STATED EXERCISE >> Retype every item below word for word, and leave the pictures out of your answer.

^^^^^^^^

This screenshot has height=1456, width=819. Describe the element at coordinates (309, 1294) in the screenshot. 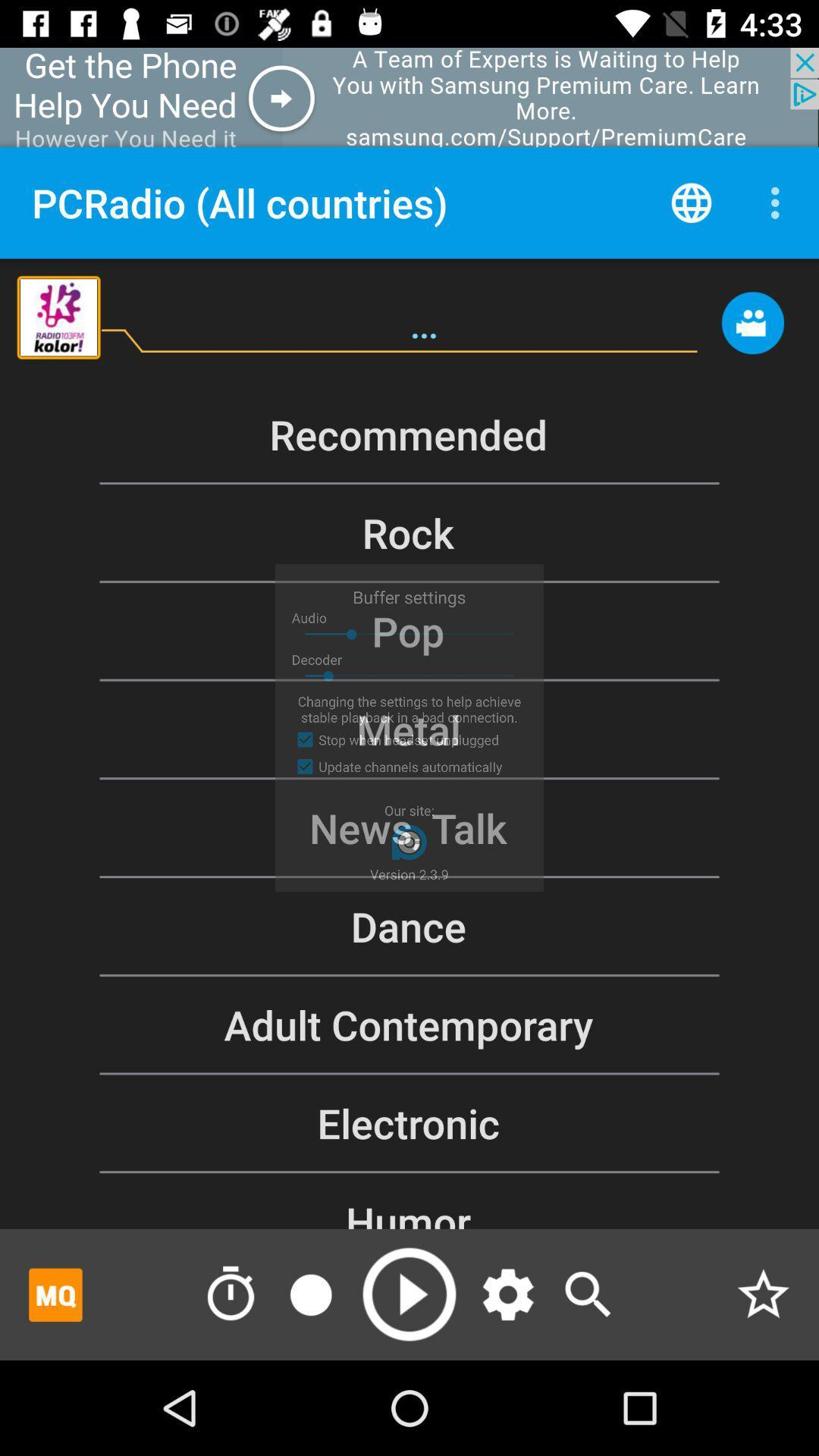

I see `pause option` at that location.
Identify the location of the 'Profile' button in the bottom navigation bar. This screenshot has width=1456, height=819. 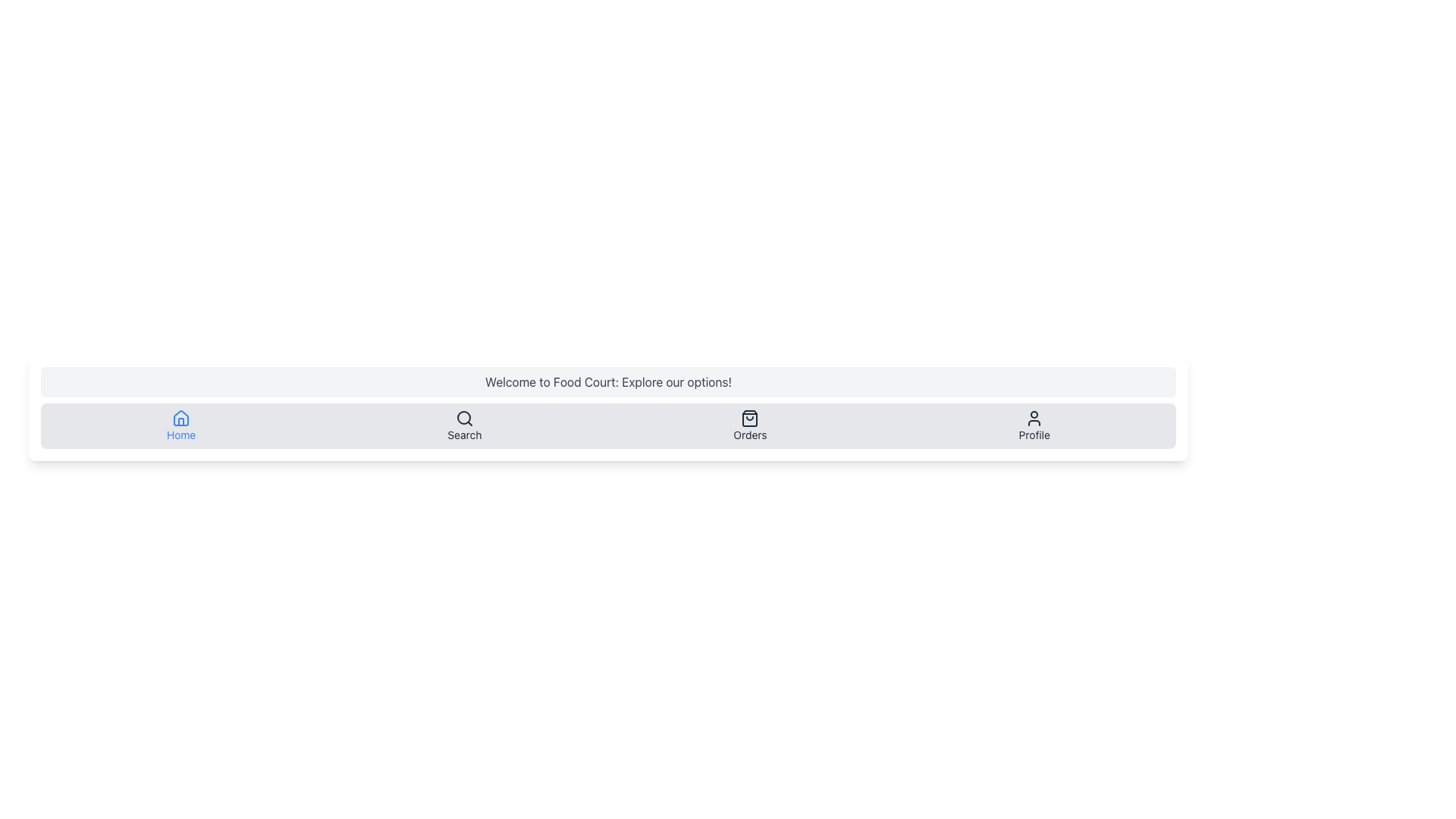
(1034, 426).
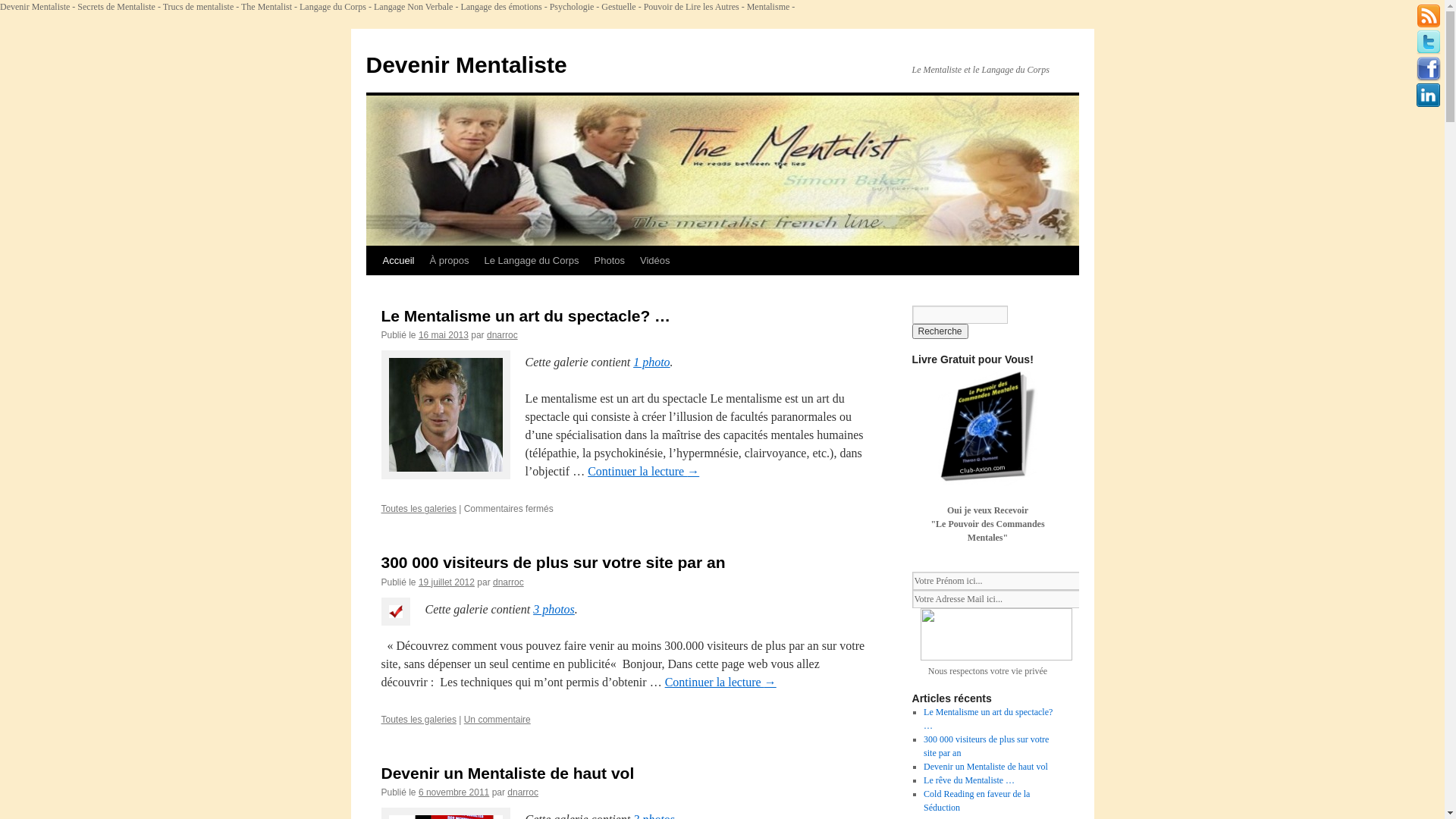  What do you see at coordinates (1427, 69) in the screenshot?
I see `'Facebook button'` at bounding box center [1427, 69].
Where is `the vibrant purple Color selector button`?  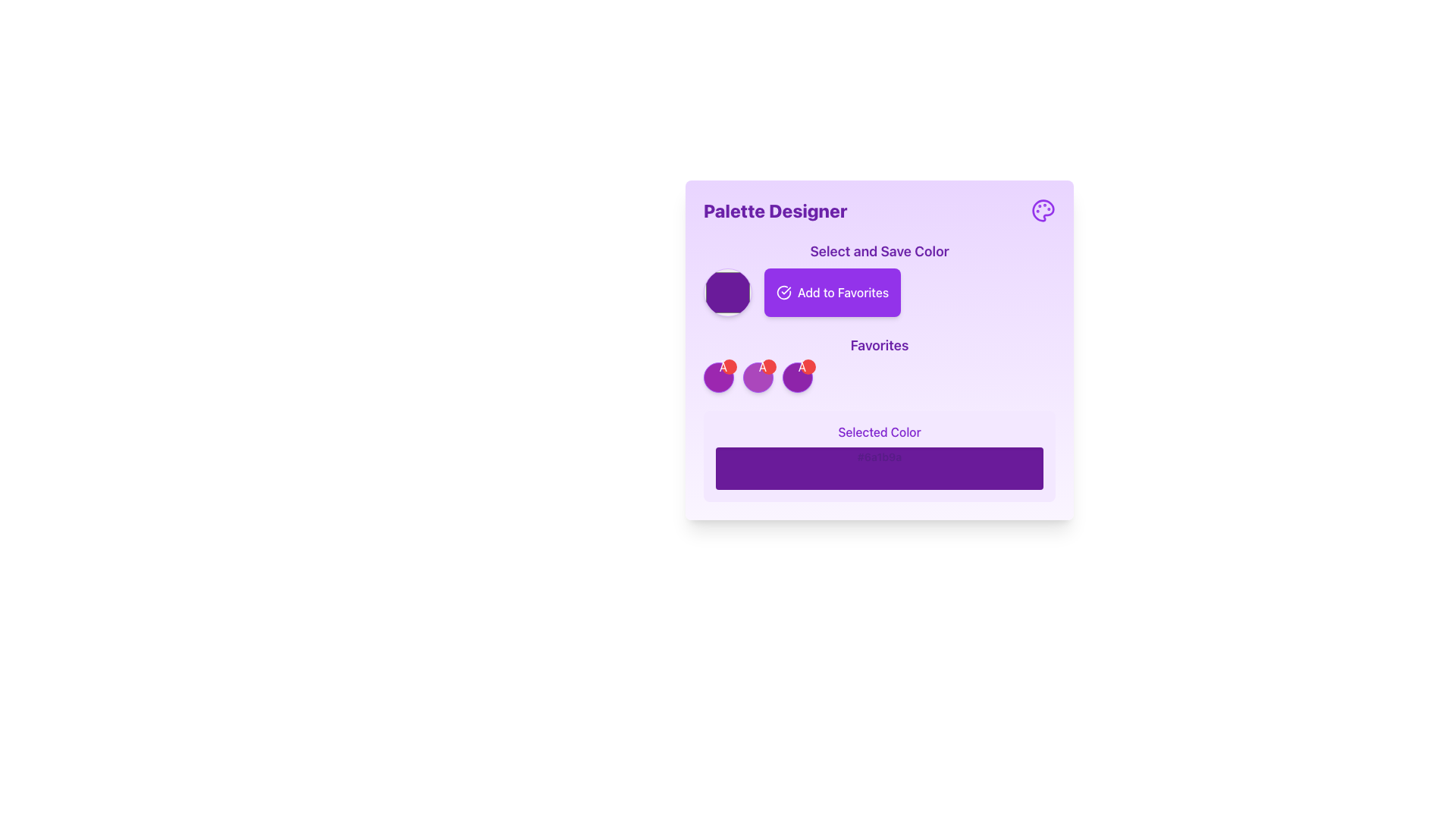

^^^^^^^^

TASK RESPONSE >>
This screenshot has height=1456, width=819. Describe the element at coordinates (309, 1294) in the screenshot. 

I see `pause option` at that location.
Identify the location of the 'Profile' button in the bottom navigation bar. This screenshot has width=1456, height=819. 
(1034, 426).
  What do you see at coordinates (1427, 69) in the screenshot?
I see `'Facebook button'` at bounding box center [1427, 69].
Where is `the vibrant purple Color selector button`?  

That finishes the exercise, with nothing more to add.